→ **本文**
══════════

もちろん先生方は一生懸命指導されています。
されていますが…、どうも言葉や文章へのこだわりが足りないような気がしています。
参観日の授業から見えた読解指導の難しさと読解力を身につけるために必要なことは何か考えてみました。
小学校の国語指導で読解力は身につかない?
人間の能力の中で「読解力」って本当に大事だと思うんです。
入試や普段の勉強だけではなく、相手の発言を読解することって日常の作業ですよね?
テレビでも会話でも発信された情報を文字通り読み解く力です。
でも、小学校の参観日で国語の授業を見るたびに思うんです。
こんな授業で読解力が身につくのだろうか?って。
今回の参観日で行われた授業を例に考えてみたいと思います。
学習指導要領の改訂で国語では次の3つが改善のポイントとして挙げられています。
- 何ができるようになるか(資質・能力)
- どのように学ぶか(指導計画および学習・指導方法)
- 何が身についたか(学習評価)
1の目標として掲げられたが「知識及び技能」と「思考力,判断力,表現力等」「学びに向かう力,人間性等」の3つ。

══════════

→ **課題の要件**
[1] 本文について、次の問いに答えてください。
(a) 筆者は読解力をどのような力だと説明していますか。
(b) 学習指導要領の改訂で、国語の改善のポイントとして挙げられている3つは何ですか。
(c) 筆者が国語の授業を見るたびに疑問を抱くのは、どのような機会ですか。
[2] 本文のうち、「人間の能力の中で」で始まり「文字通り読み解く力です。」で終わる段落を、要点を残して短く書き直してください。

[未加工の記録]
══════════

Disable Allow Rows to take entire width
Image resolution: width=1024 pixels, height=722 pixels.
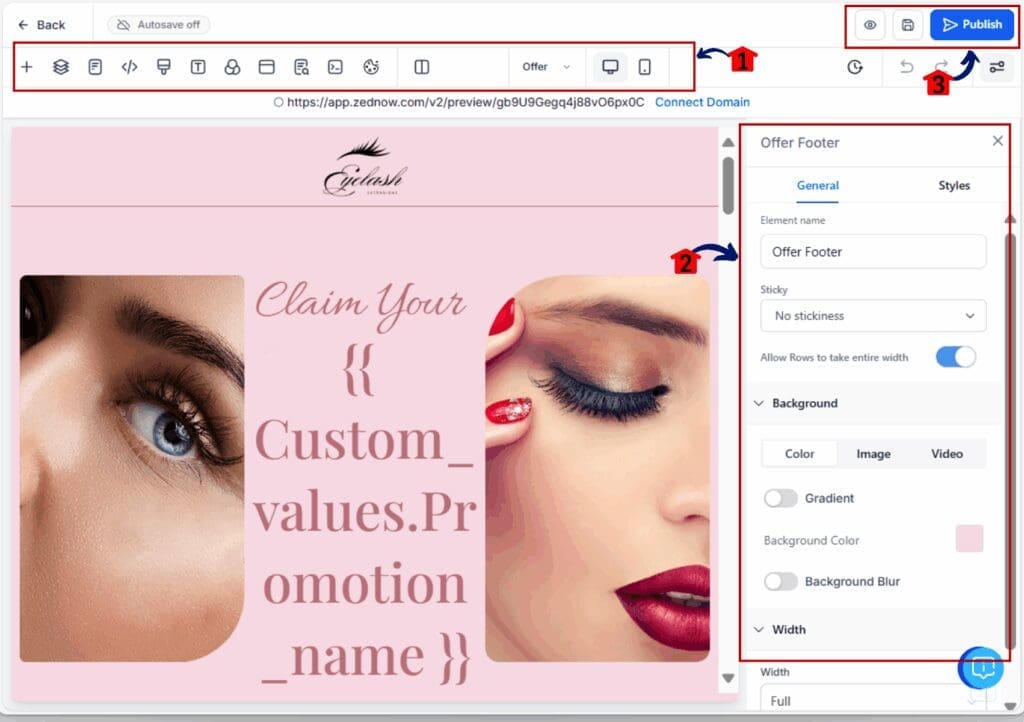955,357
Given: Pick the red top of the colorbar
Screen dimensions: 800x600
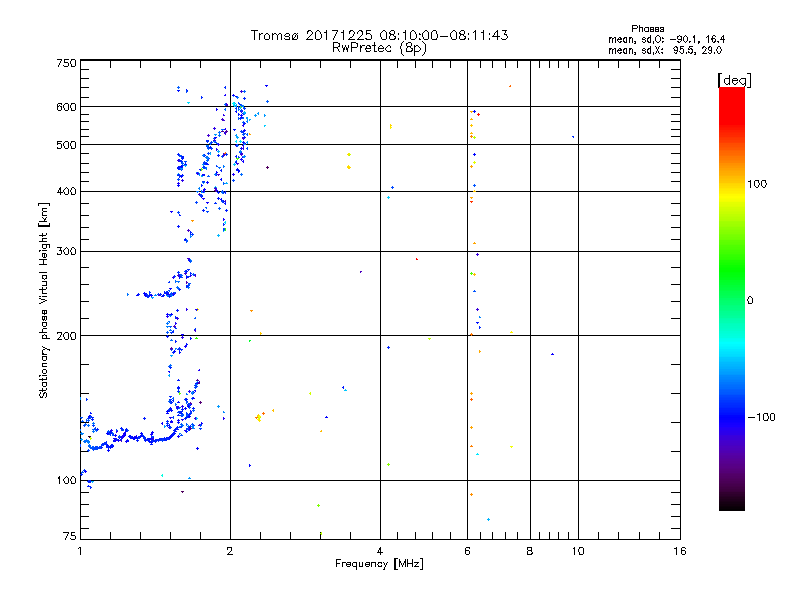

══════════

→ **課題別の解答**
[1]
(a) テレビでも会話でも、発信された情報を文字通り読み解く力です。
(b) 何ができるようになるか(資質・能力)、どのように学ぶか(指導計画および学習・指導方法)、何が身についたか(学習評価)の3つです。
(c) 小学校の参観日です。

[2] 読解力はとても大事な能力です。入試や勉強だけでなく、相手の発言を読み解くことは日常の作業でもあります。読解力とは、テレビや会話で発信された情報を文字通り読み解く力のことです。